__EXERCISE GOAL__
Every line of the entries below that carries the string "agent" should be copied.

Stored data entries

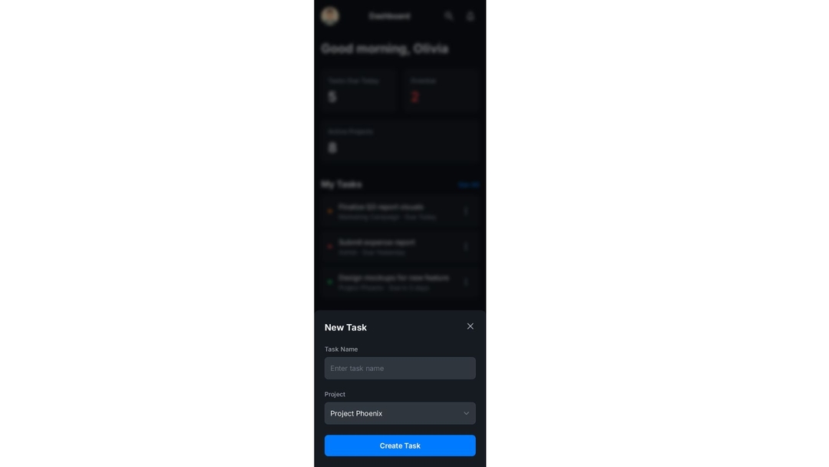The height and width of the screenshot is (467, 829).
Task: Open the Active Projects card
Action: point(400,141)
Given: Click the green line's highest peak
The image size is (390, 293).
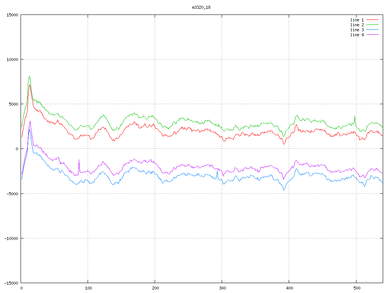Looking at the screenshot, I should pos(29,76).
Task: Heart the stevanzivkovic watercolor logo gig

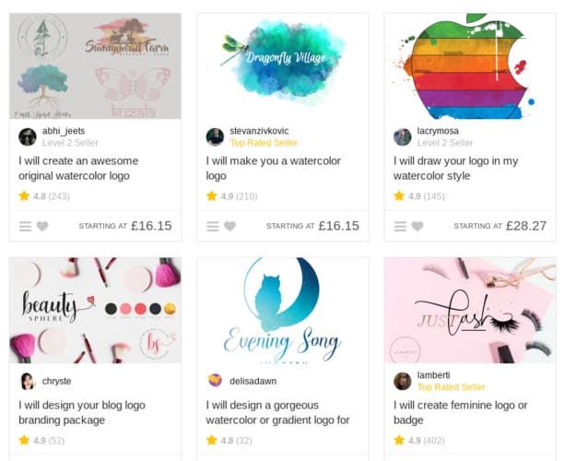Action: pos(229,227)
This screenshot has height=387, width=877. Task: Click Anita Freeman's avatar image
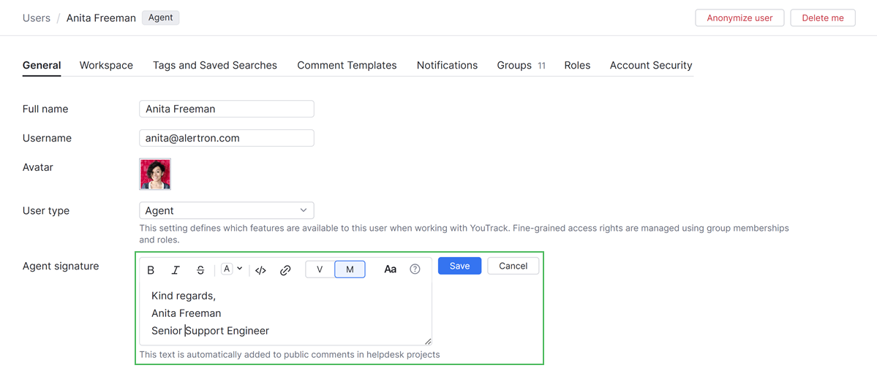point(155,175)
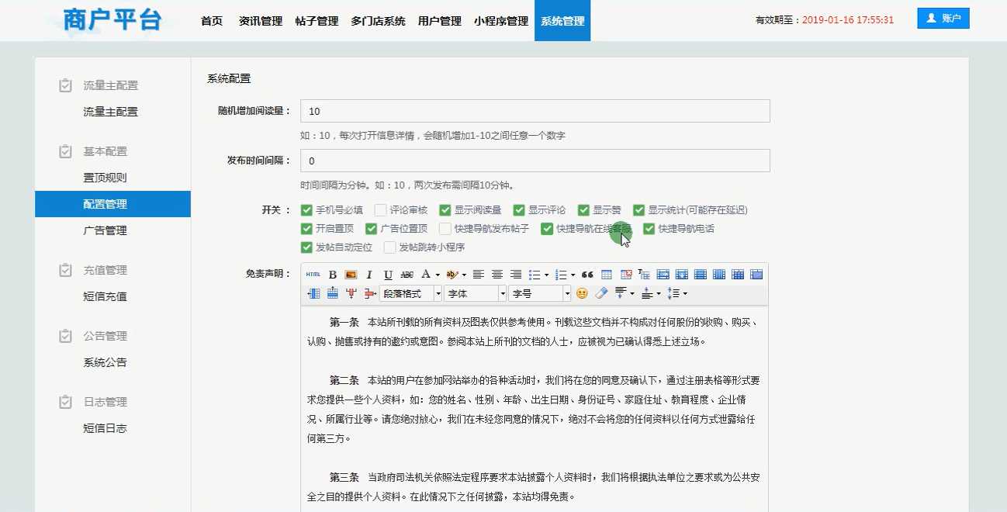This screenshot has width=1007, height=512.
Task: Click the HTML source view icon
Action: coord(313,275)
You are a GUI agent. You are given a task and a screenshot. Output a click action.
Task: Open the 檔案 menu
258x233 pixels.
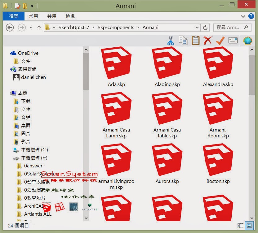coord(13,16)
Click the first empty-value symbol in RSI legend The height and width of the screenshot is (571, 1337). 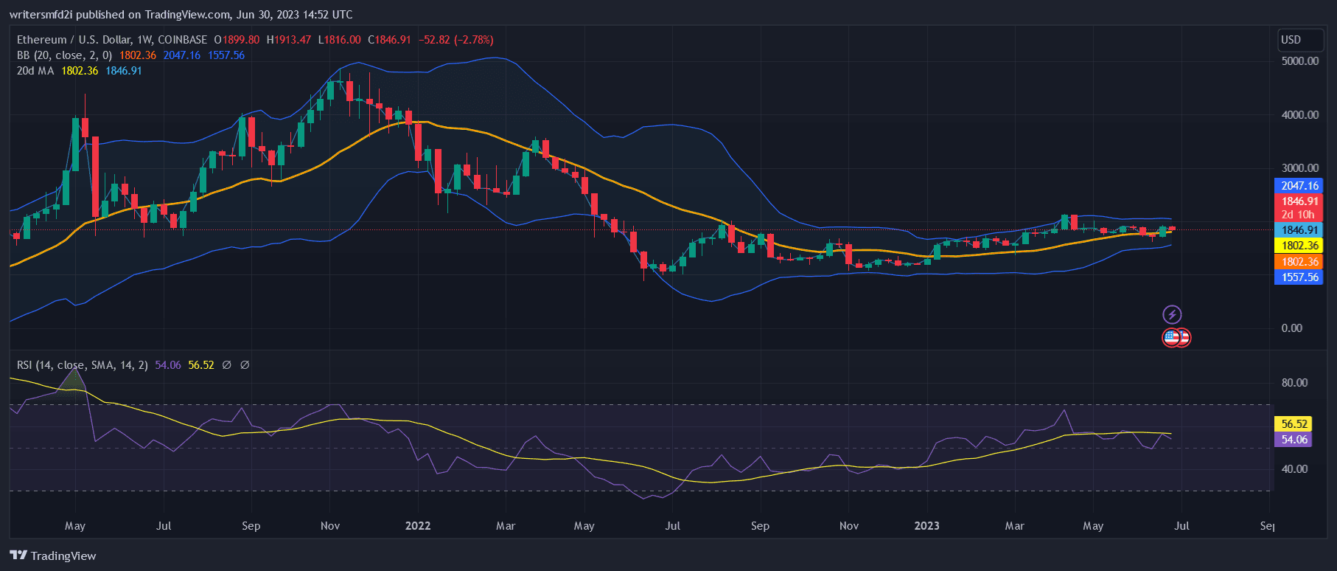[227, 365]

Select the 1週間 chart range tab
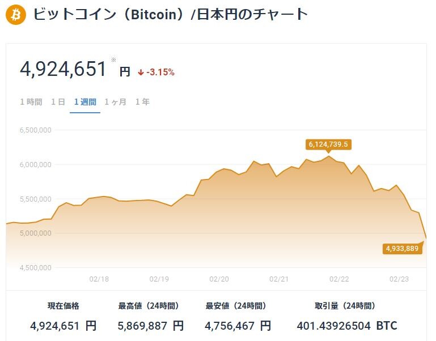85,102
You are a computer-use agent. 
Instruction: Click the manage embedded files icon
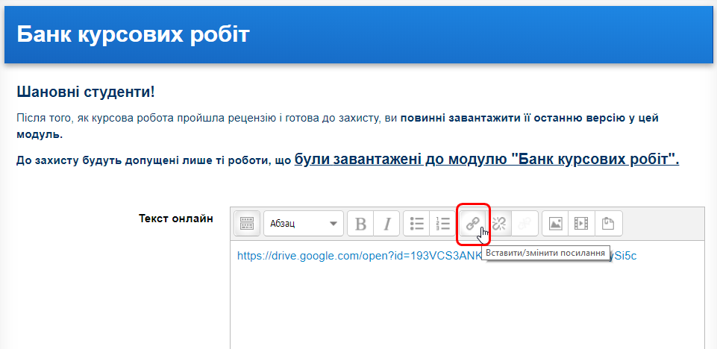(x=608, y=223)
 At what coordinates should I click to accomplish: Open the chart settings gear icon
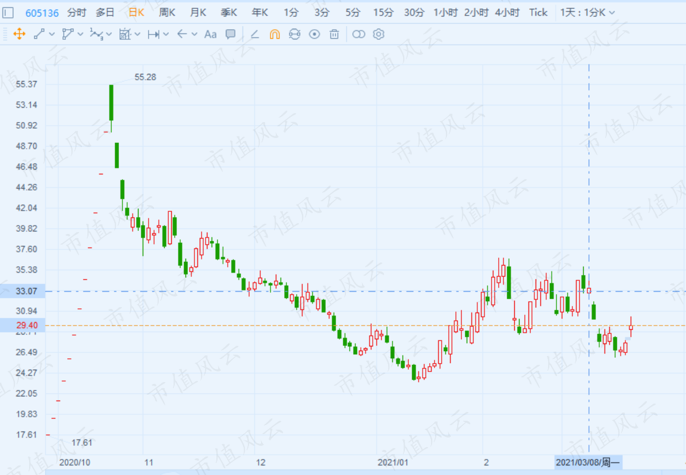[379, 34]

--

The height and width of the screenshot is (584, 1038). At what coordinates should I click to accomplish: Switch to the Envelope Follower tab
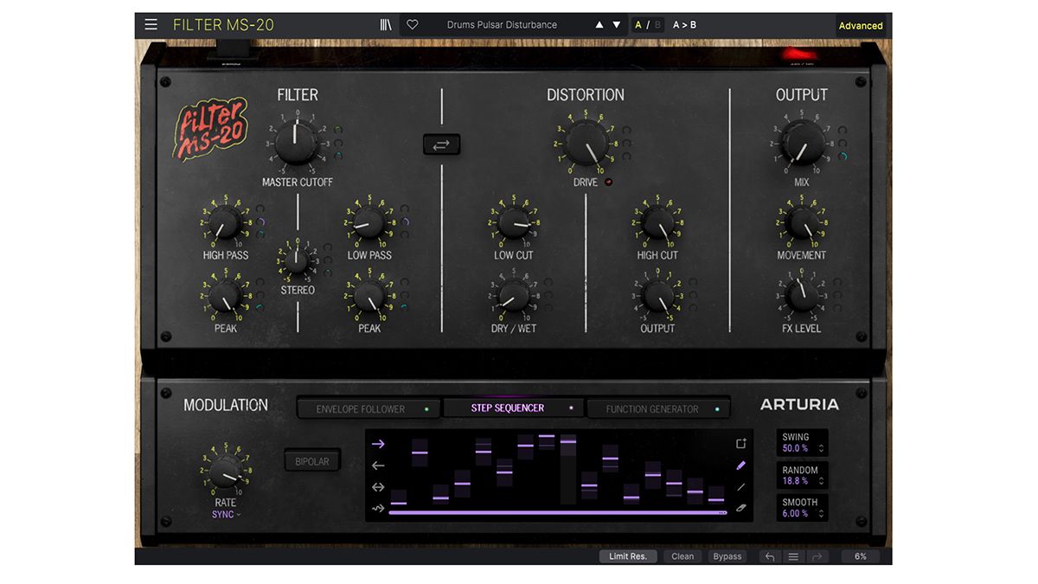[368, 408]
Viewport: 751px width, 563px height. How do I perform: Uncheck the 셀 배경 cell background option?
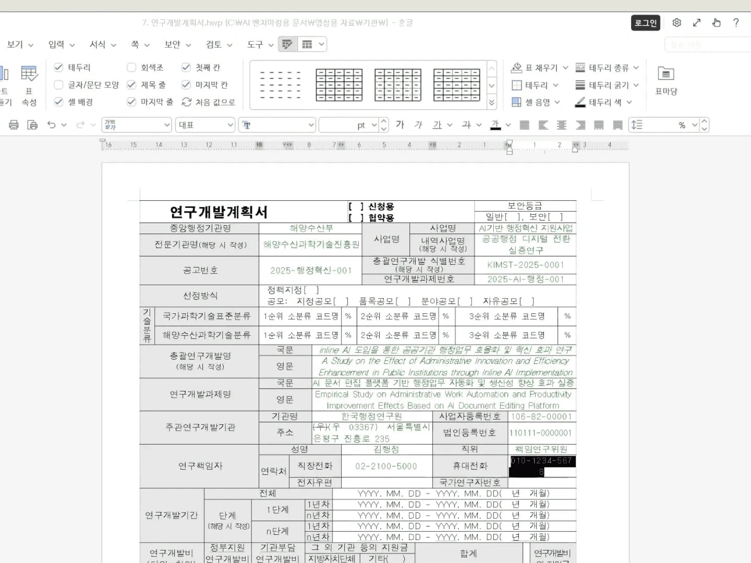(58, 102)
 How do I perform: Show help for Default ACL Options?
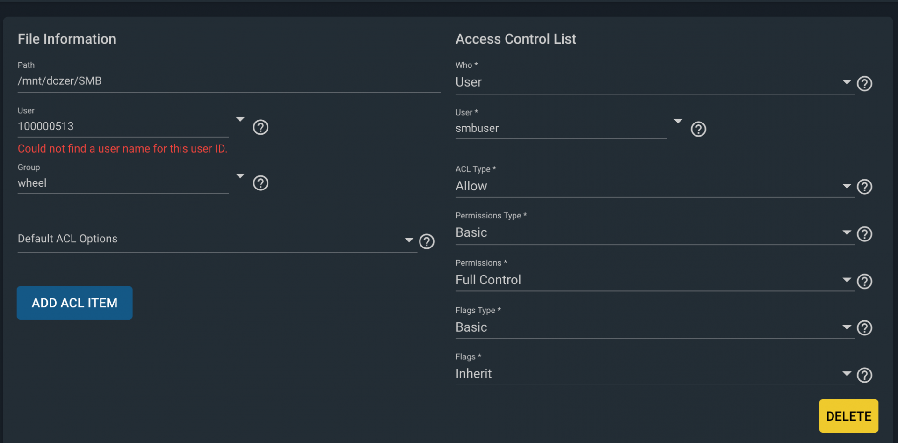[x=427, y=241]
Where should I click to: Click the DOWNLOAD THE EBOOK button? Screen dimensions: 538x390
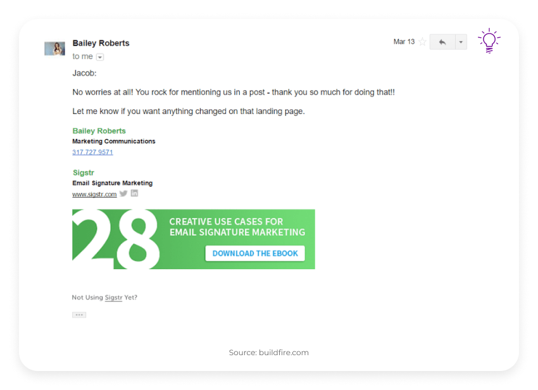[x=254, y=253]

__RESPONSE TO THE TASK__
You are a GUI agent. You are given a task and a screenshot. Output a click action.
You are a computer-use agent. 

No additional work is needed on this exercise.